Initialement, une enveloppe de 3,3 millions d’euros avait été attribuée au département de la Vienne. Au bout du compte, 2,36 millions d’euros ont été versés.


Certains ont reçu une aide de la Région. De quoi s’agit-il ?

En effet, la Région Nouvelle-Aquitaine a également décidé de soutenir les agriculteurs victimes de la sécheresse 2018, en complétant l’indemnité calamité par une aide forfaitaire, égale au montant du dommage indemnisable, multiplié par le taux de 5% et plafonné à 750€ par exploitation. Le versement est en cours.


Est-ce que les départements voisins ont déposé une demande ?

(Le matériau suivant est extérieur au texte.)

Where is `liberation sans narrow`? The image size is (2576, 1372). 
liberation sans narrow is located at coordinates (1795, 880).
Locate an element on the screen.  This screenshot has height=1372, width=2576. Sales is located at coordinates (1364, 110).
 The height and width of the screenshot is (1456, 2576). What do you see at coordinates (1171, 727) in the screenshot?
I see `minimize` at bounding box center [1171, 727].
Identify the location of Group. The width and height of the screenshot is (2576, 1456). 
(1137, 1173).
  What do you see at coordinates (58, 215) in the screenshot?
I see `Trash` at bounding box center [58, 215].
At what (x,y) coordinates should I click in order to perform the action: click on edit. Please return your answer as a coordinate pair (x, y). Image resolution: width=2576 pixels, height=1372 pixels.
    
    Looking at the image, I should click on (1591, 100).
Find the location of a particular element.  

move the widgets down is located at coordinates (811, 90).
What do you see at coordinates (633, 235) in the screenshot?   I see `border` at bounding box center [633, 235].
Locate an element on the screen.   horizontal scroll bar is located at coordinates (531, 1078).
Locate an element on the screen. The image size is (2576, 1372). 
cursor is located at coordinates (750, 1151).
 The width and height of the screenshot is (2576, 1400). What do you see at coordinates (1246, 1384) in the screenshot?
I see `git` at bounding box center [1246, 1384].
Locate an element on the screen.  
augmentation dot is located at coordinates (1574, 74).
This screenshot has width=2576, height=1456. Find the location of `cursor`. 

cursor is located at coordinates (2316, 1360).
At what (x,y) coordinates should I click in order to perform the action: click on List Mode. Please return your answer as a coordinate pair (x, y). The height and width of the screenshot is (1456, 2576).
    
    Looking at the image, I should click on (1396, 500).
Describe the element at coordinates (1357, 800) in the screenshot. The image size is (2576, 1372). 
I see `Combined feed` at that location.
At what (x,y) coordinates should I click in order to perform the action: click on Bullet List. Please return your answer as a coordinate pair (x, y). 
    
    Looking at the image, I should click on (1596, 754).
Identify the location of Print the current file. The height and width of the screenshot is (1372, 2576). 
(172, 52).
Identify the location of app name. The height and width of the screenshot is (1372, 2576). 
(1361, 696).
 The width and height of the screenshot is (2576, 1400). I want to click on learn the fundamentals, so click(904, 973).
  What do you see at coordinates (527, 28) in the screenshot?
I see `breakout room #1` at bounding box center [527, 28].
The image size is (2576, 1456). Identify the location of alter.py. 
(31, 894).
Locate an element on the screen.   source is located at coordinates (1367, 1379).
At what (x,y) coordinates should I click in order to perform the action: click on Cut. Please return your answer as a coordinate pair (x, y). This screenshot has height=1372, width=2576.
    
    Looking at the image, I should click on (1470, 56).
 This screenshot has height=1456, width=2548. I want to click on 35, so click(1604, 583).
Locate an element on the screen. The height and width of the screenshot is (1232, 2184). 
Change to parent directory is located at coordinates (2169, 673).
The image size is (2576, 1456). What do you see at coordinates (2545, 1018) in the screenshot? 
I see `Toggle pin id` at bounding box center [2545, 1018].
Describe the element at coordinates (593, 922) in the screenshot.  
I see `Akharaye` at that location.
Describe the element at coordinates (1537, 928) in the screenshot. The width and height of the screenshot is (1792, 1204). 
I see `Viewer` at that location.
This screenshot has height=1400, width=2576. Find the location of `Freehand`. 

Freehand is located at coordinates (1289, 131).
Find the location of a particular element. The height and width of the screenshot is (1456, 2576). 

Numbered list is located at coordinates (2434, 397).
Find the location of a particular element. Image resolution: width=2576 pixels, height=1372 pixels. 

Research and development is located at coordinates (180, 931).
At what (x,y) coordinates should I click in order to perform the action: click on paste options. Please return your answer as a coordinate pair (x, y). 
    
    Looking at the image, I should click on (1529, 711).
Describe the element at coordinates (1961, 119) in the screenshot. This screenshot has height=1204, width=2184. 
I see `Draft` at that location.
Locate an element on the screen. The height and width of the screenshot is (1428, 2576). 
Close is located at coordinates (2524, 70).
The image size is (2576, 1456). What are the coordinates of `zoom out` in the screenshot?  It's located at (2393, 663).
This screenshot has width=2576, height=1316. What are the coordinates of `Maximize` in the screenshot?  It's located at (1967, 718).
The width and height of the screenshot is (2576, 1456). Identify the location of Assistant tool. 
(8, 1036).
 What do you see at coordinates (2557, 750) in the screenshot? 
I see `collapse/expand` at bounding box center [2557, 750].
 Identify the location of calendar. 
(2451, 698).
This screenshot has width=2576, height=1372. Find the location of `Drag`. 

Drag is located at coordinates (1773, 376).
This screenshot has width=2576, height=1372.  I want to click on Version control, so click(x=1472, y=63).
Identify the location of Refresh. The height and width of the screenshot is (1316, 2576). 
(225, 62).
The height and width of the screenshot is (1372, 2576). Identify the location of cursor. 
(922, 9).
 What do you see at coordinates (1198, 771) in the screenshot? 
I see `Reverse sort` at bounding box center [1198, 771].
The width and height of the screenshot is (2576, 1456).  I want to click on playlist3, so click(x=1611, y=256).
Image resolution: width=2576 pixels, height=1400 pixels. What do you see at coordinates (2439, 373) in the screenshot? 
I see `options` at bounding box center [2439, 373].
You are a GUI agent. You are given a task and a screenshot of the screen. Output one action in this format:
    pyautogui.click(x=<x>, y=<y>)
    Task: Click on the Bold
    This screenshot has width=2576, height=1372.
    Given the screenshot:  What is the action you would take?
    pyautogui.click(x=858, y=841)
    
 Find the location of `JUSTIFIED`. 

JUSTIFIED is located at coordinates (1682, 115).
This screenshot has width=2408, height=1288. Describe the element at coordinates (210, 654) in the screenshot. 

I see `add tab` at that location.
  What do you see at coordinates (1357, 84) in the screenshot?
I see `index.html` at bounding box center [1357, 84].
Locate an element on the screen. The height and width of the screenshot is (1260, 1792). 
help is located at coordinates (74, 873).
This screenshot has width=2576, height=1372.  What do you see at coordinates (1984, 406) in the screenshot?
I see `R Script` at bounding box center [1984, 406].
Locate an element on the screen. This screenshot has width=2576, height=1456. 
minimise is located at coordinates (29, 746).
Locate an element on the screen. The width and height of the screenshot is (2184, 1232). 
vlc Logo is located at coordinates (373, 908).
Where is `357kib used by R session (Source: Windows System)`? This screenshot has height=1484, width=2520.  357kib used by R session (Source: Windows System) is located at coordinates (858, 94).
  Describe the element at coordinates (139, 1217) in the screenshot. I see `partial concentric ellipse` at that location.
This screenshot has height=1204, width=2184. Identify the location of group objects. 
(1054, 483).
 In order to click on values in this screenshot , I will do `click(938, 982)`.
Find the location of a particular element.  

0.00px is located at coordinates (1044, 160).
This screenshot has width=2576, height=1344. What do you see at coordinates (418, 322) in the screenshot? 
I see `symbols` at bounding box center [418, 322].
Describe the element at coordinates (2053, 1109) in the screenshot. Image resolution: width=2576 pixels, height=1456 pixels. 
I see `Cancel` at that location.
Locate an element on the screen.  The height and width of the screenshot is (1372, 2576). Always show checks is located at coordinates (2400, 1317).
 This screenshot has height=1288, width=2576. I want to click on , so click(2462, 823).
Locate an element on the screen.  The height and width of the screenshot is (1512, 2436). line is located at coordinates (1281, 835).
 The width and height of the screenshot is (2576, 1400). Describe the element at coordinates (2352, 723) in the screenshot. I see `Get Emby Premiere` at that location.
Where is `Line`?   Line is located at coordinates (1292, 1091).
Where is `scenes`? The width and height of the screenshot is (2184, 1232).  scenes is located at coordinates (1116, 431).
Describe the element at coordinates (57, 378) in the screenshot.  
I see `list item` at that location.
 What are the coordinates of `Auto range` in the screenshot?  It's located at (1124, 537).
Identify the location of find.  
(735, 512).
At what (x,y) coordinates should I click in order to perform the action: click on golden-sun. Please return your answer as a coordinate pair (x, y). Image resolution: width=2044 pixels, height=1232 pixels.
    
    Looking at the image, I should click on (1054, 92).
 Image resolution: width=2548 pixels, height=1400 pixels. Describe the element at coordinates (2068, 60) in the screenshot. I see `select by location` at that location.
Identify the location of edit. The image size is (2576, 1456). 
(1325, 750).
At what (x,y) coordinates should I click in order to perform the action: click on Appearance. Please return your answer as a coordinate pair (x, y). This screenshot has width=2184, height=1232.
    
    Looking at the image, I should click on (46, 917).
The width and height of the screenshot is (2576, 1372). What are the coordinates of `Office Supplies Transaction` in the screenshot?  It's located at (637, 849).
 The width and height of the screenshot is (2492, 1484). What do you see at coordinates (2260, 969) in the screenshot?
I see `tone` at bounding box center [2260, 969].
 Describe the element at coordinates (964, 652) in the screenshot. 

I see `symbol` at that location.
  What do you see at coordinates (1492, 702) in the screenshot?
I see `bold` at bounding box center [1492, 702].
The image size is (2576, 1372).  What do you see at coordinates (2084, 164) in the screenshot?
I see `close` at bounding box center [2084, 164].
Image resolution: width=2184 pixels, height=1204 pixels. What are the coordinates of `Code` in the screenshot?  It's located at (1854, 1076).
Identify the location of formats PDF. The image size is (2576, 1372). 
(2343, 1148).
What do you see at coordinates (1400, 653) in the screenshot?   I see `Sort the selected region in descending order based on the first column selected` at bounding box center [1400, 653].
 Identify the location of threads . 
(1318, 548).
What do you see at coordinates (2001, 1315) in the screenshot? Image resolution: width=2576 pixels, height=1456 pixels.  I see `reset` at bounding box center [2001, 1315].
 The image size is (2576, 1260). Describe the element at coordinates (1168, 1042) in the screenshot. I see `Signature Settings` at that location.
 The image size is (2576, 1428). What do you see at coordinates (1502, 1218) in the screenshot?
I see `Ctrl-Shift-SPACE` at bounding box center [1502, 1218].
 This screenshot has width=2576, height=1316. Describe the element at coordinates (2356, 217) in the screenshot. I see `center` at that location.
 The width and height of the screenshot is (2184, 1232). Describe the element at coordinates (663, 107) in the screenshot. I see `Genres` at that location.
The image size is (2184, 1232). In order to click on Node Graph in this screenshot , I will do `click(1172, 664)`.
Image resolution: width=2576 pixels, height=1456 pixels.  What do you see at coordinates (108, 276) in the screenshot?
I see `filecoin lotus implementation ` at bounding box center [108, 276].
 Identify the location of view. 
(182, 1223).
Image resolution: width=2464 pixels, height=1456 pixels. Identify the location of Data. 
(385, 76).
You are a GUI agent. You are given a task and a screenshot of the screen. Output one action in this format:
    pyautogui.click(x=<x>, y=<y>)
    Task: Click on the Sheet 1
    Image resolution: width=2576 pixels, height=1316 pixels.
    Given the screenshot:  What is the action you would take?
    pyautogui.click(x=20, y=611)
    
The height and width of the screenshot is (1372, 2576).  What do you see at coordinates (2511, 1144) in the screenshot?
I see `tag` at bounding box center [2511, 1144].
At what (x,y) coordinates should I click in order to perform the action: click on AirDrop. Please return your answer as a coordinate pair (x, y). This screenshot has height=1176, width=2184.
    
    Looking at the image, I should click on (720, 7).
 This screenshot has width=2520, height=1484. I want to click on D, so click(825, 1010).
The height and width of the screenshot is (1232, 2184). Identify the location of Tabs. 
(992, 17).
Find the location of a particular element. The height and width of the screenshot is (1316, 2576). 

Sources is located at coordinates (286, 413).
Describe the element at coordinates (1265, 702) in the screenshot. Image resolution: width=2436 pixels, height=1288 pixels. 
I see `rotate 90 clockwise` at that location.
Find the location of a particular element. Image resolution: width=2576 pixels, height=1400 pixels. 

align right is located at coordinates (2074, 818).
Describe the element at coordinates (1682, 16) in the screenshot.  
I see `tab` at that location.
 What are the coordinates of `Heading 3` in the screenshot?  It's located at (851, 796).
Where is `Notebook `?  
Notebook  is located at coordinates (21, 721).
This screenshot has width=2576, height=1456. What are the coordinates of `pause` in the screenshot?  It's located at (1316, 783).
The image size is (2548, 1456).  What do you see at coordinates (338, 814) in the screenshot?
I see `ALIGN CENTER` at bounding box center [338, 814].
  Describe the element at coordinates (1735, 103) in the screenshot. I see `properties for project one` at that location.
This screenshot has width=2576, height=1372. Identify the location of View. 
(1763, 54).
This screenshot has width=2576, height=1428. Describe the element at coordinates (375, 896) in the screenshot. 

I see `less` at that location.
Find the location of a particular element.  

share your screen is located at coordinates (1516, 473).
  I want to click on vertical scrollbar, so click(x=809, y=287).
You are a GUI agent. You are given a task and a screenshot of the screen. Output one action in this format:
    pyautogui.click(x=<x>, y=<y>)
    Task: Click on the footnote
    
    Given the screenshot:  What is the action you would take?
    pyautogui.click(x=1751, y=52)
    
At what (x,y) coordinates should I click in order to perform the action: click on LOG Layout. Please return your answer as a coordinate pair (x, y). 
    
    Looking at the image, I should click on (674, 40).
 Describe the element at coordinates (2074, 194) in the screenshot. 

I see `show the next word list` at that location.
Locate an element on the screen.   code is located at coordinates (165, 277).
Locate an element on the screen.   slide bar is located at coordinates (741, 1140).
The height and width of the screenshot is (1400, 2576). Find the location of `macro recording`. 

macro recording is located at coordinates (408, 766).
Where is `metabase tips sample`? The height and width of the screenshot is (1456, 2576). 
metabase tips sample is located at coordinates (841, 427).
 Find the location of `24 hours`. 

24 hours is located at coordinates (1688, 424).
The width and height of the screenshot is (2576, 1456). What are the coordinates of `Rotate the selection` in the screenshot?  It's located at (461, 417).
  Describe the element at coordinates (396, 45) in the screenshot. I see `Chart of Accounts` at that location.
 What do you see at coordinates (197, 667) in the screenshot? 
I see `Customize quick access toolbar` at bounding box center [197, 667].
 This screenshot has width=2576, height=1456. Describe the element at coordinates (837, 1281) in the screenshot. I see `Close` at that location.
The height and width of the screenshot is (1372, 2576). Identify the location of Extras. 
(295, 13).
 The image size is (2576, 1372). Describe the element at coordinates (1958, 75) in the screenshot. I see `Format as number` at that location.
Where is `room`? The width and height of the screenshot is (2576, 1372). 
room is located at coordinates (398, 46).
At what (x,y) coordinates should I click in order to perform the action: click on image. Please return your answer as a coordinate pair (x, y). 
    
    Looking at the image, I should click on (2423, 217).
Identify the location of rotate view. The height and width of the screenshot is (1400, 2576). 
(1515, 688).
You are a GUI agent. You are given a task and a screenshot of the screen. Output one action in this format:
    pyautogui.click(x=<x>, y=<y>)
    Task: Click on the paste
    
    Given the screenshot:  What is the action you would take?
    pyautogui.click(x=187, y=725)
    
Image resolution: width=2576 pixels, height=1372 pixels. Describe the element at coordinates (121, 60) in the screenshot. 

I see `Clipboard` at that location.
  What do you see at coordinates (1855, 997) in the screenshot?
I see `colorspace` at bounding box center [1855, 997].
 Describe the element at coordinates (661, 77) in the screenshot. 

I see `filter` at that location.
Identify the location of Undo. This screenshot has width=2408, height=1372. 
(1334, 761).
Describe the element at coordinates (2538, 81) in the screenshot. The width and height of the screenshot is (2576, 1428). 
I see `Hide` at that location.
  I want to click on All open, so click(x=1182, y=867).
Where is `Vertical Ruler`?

Les départements 16, 36, 79, 87 ont été reconnus calamités 2018, pour tout ou partie de leur territoire.
Pour 2019, il n’y a pas à ma connaissance de demande déposée à ce jour. Certains zonages étant à l’étude, cela pourrait néanmoins évoluer, notamment chez nos voisins de la Haute-Vienne. Je vais suivre cela de près, au cas où nous pourrions étendre leur éventuelle zone de reconnaissance sur le Sud Vienne par exemple.


Et maintenant, quelles suites allez-vous donner aux actions déjà engagées ?

La gravité de la sécheresse a conduit cet été les services de l’état à signer toute une série d’arrêtés de mesures de restriction des prélèvements d’eau d’irrigation, sur quasiment l’ensemble du département ; Cette même sécheresse a forcément sévi avec autant d’intensité chez les éleveurs !


Je l’ai bien vu et entendu sur le terrain ces derniers temps : bon nombre d’éleveurs, notamment de la partie Est et Sud du département sont confrontés à une forte pénurie de fourrages. Je reste donc persuadé qu’une demande de reconnaissance en calamités sécheresse doit être enclenchée. Nous allons poursuivre avec insistance nos efforts dans ce sens, en cohérence avec les départements voisins.

Et je dirai même plus, les méthodes d’évaluation calamités ne sont plus adaptées aux situations climatiques actuelles. Nous allons donc également demander leur révision.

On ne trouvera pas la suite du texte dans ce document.